### RECORDED DATA

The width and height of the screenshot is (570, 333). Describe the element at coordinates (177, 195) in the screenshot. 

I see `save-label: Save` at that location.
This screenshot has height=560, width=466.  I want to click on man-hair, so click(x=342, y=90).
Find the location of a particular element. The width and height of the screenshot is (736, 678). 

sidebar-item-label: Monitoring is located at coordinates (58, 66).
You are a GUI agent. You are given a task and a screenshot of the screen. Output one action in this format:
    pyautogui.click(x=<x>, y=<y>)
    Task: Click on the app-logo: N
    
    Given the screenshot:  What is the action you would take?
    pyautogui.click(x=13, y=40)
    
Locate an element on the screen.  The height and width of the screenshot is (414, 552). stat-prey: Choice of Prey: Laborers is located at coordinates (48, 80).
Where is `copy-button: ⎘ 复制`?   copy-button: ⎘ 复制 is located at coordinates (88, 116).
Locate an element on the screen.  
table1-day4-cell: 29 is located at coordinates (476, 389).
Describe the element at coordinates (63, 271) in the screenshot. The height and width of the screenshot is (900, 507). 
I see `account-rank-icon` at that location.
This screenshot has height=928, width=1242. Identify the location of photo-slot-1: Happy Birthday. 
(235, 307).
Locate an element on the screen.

######

Reproduce every entry above line by line, character for character, without changing anything.

**SOLVED EXERCISE:**
The width and height of the screenshot is (570, 333). Describe the element at coordinates (177, 195) in the screenshot. 

I see `save-label: Save` at that location.
This screenshot has height=560, width=466.  I want to click on man-hair, so click(x=342, y=90).
Find the location of a particular element. The width and height of the screenshot is (736, 678). 

sidebar-item-label: Monitoring is located at coordinates (58, 66).
You are a GUI agent. You are given a task and a screenshot of the screen. Output one action in this format:
    pyautogui.click(x=<x>, y=<y>)
    Task: Click on the app-logo: N
    
    Given the screenshot:  What is the action you would take?
    pyautogui.click(x=13, y=40)
    
Locate an element on the screen.  The height and width of the screenshot is (414, 552). stat-prey: Choice of Prey: Laborers is located at coordinates (48, 80).
Where is `copy-button: ⎘ 复制`?   copy-button: ⎘ 复制 is located at coordinates (88, 116).
Locate an element on the screen.  
table1-day4-cell: 29 is located at coordinates (476, 389).
Describe the element at coordinates (63, 271) in the screenshot. The height and width of the screenshot is (900, 507). 
I see `account-rank-icon` at that location.
This screenshot has height=928, width=1242. Identify the location of photo-slot-1: Happy Birthday. 
(235, 307).
Locate an element on the screen.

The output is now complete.